■ **DIRECTIONS FOR THIS TASK**:
Pictures do not belong in the copy. Output exactly the lines from the one containing "Task: Click the" to the end of the listing below.

■ **PROVIDED ENTRIES**:
▽
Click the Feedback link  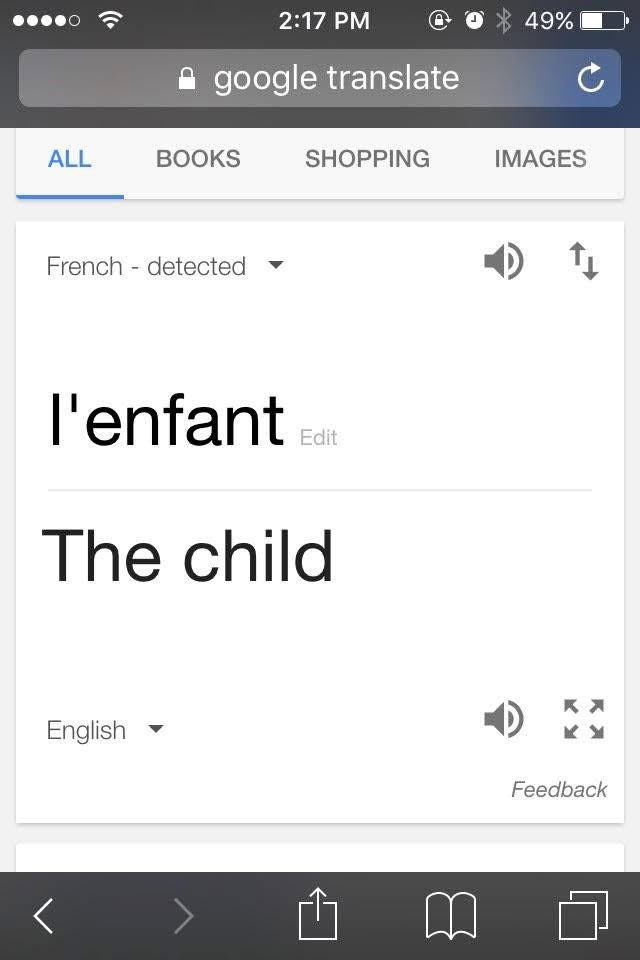coord(559,790)
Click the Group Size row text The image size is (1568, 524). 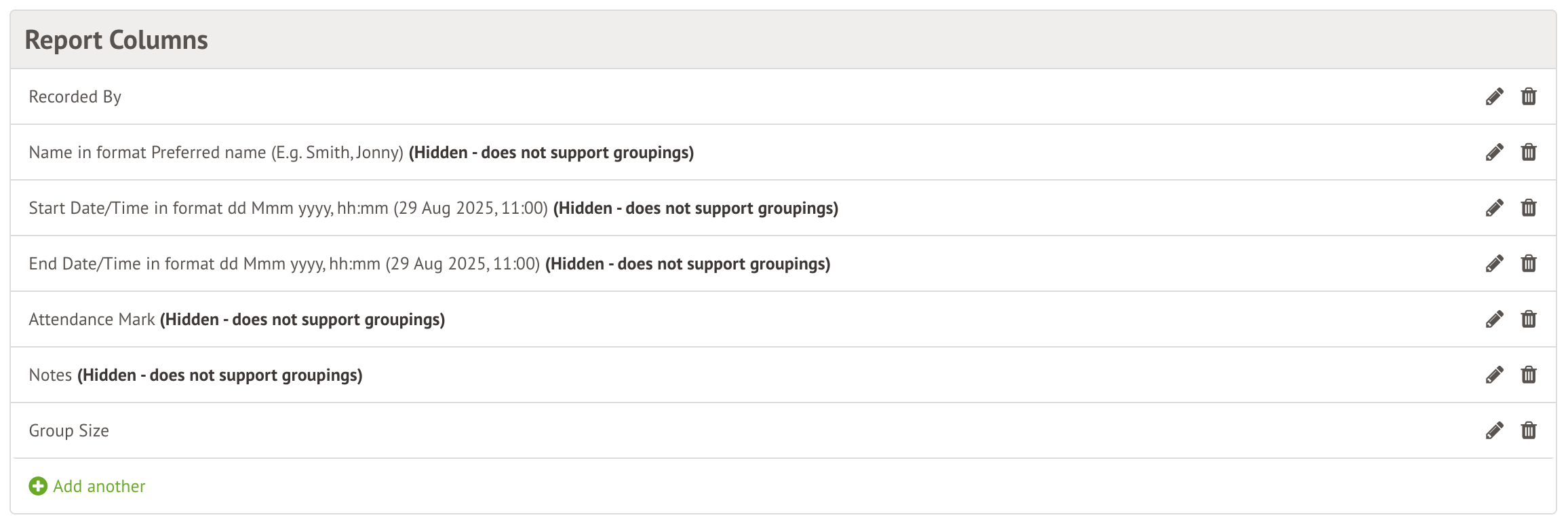[69, 431]
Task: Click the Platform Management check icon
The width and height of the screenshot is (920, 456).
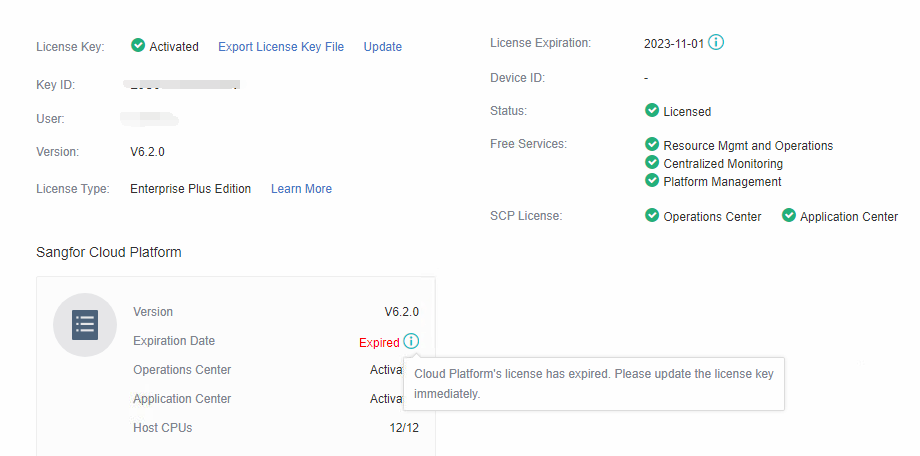Action: 652,181
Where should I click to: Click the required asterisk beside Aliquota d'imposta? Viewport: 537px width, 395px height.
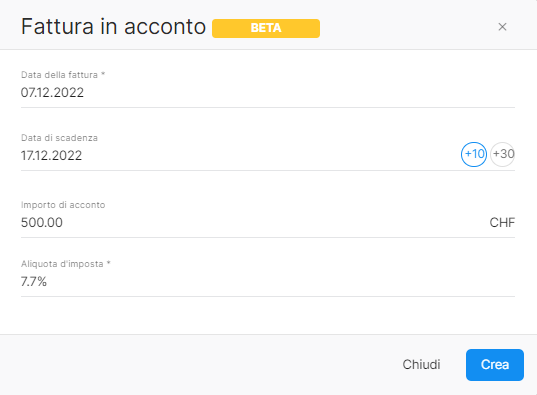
△
■ **ANSWER SECTION**:
Task: Click the Platform Management check icon
The width and height of the screenshot is (920, 456).
Action: 652,181
Where should I click to: Click the required asterisk beside Aliquota d'imposta? Viewport: 537px width, 395px height.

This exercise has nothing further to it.